Все прошло. Наш с Юнги буйный максимализм сошел на нет. Я простил его за все, в чем считал его виноватым. Мы научились разговаривать друг с другом, не желать осознанно или неосознанно зла друг другу, уметь и шутить, и вести серьезные переговоры и споры, и молчать, сидя рядом. Я научился подавлять свои приступы одиночества. Я принимал заботу Юнги, поняв, что это порывы любви с его стороны были искренними. Когда он встретил со мной Новый Год и провел со мной все новогодние каникулы, я понял, что это и есть настоящая дружба. Я обрел собственное счастье.
Я правда ценил его невинные игры и поддразнивания, когда вспоминал, что раньше Юнги презирал все это. Я мог позволить себе испугаться, загрустить, расслабиться. Мы увидели друг в друге живых людей.
Все было просто прекрасно. Единственное, что тревожило меня, так это то, какое неоднозначное внимание проявлял Чимин к Юнги. Считал ли я его своим конкурентом? Ни в коем случае. Но мне было очень странно осознавать, что любовь Чимина ко мне и к Юнги различается. Я не понимал, как это возможно. Ведь мы оба были просто друзьями Пака. Что же происходило?
Однажды, когда Юнги было 16 лет, а мне 15, мы решили съездить в загородный национальный парк. Нам страстно хотелось полазать по горам, побродить среди старинных храмов и вообще сделать много хороших фото. Нам не хотелось, да и не было нужды брать с собой кого-то еще. Мы взяли велосипеды и помчались по извилистым улочкам Кванджу. Я, как всегда, летел впереди. Мой велосипед будто понимал мое стремление к скорости и сам скоро катил меня. Иногда даже не было нужды крутить педали.
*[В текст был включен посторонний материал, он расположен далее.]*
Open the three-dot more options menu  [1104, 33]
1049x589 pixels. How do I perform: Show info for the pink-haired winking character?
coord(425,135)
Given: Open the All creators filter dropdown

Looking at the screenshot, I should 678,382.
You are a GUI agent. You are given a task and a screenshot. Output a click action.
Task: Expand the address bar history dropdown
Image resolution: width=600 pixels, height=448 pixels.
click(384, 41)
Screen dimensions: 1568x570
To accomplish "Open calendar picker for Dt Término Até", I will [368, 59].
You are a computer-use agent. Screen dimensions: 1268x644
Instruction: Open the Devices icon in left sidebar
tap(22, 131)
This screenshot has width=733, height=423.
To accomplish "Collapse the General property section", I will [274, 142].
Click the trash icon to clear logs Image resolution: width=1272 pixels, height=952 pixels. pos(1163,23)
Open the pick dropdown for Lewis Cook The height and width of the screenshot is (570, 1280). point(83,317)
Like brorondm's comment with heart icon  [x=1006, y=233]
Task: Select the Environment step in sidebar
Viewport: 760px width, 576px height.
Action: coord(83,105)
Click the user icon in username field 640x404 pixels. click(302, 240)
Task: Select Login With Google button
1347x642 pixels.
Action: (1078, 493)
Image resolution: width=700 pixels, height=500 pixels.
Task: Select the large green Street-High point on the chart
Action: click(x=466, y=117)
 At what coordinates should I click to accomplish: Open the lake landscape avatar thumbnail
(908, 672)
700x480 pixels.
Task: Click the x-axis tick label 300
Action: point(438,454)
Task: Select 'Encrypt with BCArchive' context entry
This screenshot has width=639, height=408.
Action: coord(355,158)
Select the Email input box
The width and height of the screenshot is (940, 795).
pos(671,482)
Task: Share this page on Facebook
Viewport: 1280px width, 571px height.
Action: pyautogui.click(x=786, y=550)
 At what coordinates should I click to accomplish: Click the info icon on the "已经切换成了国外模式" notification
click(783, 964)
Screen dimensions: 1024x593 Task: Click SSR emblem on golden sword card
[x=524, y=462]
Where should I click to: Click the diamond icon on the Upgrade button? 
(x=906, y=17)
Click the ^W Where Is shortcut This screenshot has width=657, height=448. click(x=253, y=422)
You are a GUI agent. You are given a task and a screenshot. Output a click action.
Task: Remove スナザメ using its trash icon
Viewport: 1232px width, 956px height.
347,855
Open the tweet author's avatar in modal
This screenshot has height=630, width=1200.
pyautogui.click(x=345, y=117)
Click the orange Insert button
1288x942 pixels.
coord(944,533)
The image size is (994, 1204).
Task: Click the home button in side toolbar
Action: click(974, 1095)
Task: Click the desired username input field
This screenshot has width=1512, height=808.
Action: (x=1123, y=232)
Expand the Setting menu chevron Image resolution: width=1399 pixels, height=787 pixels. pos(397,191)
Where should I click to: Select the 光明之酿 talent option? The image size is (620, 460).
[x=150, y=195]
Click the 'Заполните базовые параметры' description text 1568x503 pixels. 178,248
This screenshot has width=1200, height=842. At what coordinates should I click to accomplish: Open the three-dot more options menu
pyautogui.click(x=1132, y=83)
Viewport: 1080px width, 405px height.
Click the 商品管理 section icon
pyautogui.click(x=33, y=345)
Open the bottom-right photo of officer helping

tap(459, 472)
Юнги едва поспевал за мной, весело покрикивая мне вслед:
— Постой! Ну постой же, флэш!
День был осенний, ясный и теплый. Это было время накануне Дня Памяти — того самого дня, когда в Корее вспоминают умерших родственников. Я всегда готовился к этой дате, но так вышло, что другого времени для поездки мы с Юнги выбрать не могли. И вот мы гнали по Кванджу, поднимая тучи пыли и радуясь хорошей погоде.
Город ожил с самого раннего утра. Было шумно и весело, шли приготовления к празднику Чхусок. Кванджу принаряжался. Особая атмосфера царила в старых храмах. Кружились в танце девушки в ханбоках* с малиновыми, синими, желтыми полами. Пахло рисом и мясом.
Мы быстро пролетали мимо столпившихся людей, смущаясь и обещая себе приехать домой поскорее.
За городом мы слезли с велосипедов и пошли пешком вдоль дороги, серо-голубой лентой тянувшейся по склонам и низинам. Я поравнялся с Юнги, перейдя на песчаную обочину, и болтал с лучшим другом. Юнги старался отгородить меня от дороги совсем, заслонял собой от пыли, летящей с дороги.